27.7 Biosynthesis of Steroids

Biosynthesis of Squalene and Lanosterol

Steroid biosynthesis begins with the construction of squalene from two molecules of farnesyl diphosphate (FPP), followed by its conversion to lanosterol. Lanosterol is the first molecule with the characteristic four-ring steroid skeleton, making it the direct precursor to cholesterol and all downstream steroid hormones. Understanding these steps connects the isoprenoid pathway you've already seen to the production of biologically critical steroids.

Biosynthesis of Squalene

Squalene is a 30-carbon linear triterpene assembled from two 15-carbon FPP molecules. The enzyme squalene synthase catalyzes this transformation in two distinct stages:

1. Two FPP molecules are joined in a head-to-head fashion. The diphosphate group is eliminated from one FPP molecule, and the two carbon skeletons are linked to form presqualene diphosphate (PSPP), a cyclopropane-containing intermediate.
2. PSPP then undergoes a reductive rearrangement: NADPH donates a hydride that reduces and eliminates the remaining diphosphate group, the cyclopropane ring opens, and the 30-carbon chain of squalene is released.

The head-to-head joining here is distinct from the head-to-tail condensations used earlier in the isoprenoid pathway (e.g., when building FPP from isopentenyl units). That difference is worth remembering for exams.

Mechanism of Squalene Epoxidation

Before cyclization can occur, squalene must be activated by epoxidation at its 2,3-double bond. The enzyme squalene epoxidase, a flavoprotein monooxygenase, carries out this stereospecific reaction.

The catalytic cycle works as follows:

1. The enzyme's flavin cofactor (FAD) is reduced by NADPH, forming $\text{FADH}_2$.
2. Molecular oxygen ($\text{O}_2$) binds to the reduced flavin, generating a reactive flavin C4a-hydroperoxide intermediate.
3. One oxygen atom from the hydroperoxide is transferred to the 2,3-double bond of squalene, forming 2,3-oxidosqualene (an epoxide).
4. The second oxygen atom is reduced to water, regenerating the oxidized FAD cofactor.
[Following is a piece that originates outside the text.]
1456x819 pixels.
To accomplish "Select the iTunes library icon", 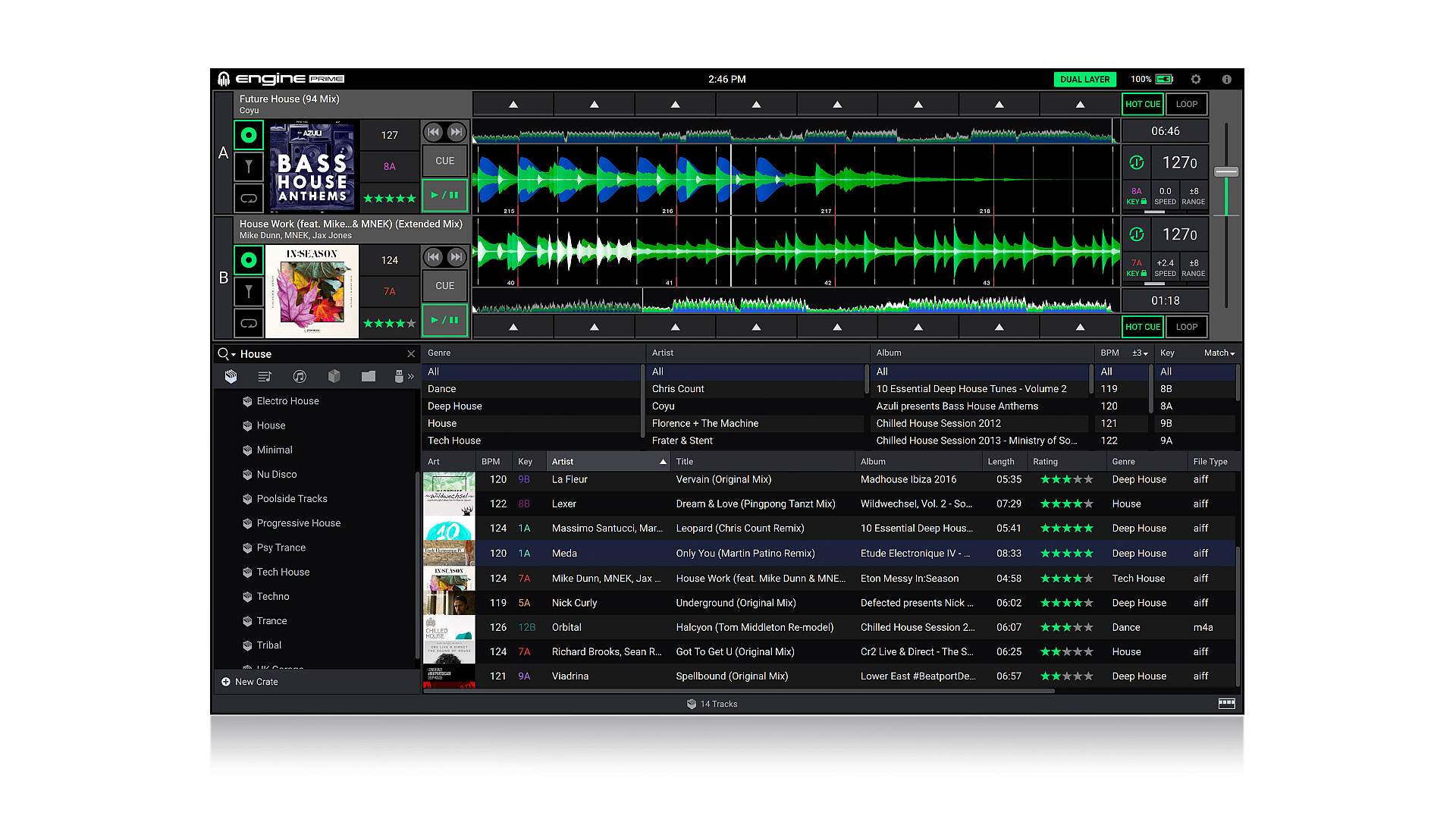I will pos(300,376).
The epoxidation is stereospecific: the oxygen atom is delivered to the si face of the 2,3-double bond. This stereochemistry is critical because it dictates how oxidosqualene folds and cyclizes in the next step.

Cyclization of Oxidosqualene to Lanosterol

The conversion of the linear oxidosqualene into the tetracyclic lanosterol skeleton is one of the most remarkable single-enzyme reactions in biochemistry. Lanosterol synthase (also called oxidosqualene cyclase) catalyzes the entire process.

The reaction proceeds through concerted electrophilic additions followed by carbocation rearrangements:

1. The enzyme protonates the epoxide ring of oxidosqualene, opening it to generate a carbocation at C-2.

2. This carbocation triggers a cascade of electrophilic additions across the folded polyene chain, forming the A, B, and C rings of the steroid nucleus in rapid succession.

3. The D ring is formed through a final electrophilic addition, initially producing a protosteryl cation with the complete four-ring system.

4. A series of 1,2-shifts then rearrange the protosteryl cation to give the lanosterol skeleton:

   • Hydride shift from C-17 to C-20
   • Methyl shift from C-14 to C-13
   • Hydride shift from C-9 to C-8

5. The final carbocation is quenched by deprotonation, yielding lanosterol.

These 1,2-shifts convert the initial anti-Markovnikov ring junction geometry of the protosteryl cation into the thermodynamically more stable trans-fused ring system found in lanosterol. The enzyme controls every stereochemical outcome by holding the substrate in a precise chair-boat-chair-boat conformation within its active site.

Lanosterol then serves as the branch point for further modifications: in animals, it is converted to cholesterol through roughly 19 additional enzymatic steps, and cholesterol itself is the precursor to testosterone, estradiol, cortisol, and other steroid hormones.

Regulation of Steroid Biosynthesis

The flux through steroid biosynthesis is tightly controlled at the level of the mevalonate pathway, which supplies the isoprenoid building blocks for squalene.

• HMG-CoA reductase catalyzes the rate-limiting step of the mevalonate pathway (reduction of HMG-CoA to mevalonate). This is the target of statin drugs, which lower cholesterol by inhibiting this enzyme.
• Sterol regulatory element-binding proteins (SREBPs) are transcription factors that sense intracellular cholesterol levels. When cholesterol is low, SREBPs are proteolytically activated and travel to the nucleus, where they upregulate genes encoding HMG-CoA reductase, squalene synthase, and other biosynthetic enzymes.
• When cholesterol is abundant, SREBPs remain inactive, and HMG-CoA reductase is also subject to accelerated degradation and phosphorylation-dependent inactivation.

Together, these mechanisms form a feedback loop that matches steroid production to the cell's actual needs.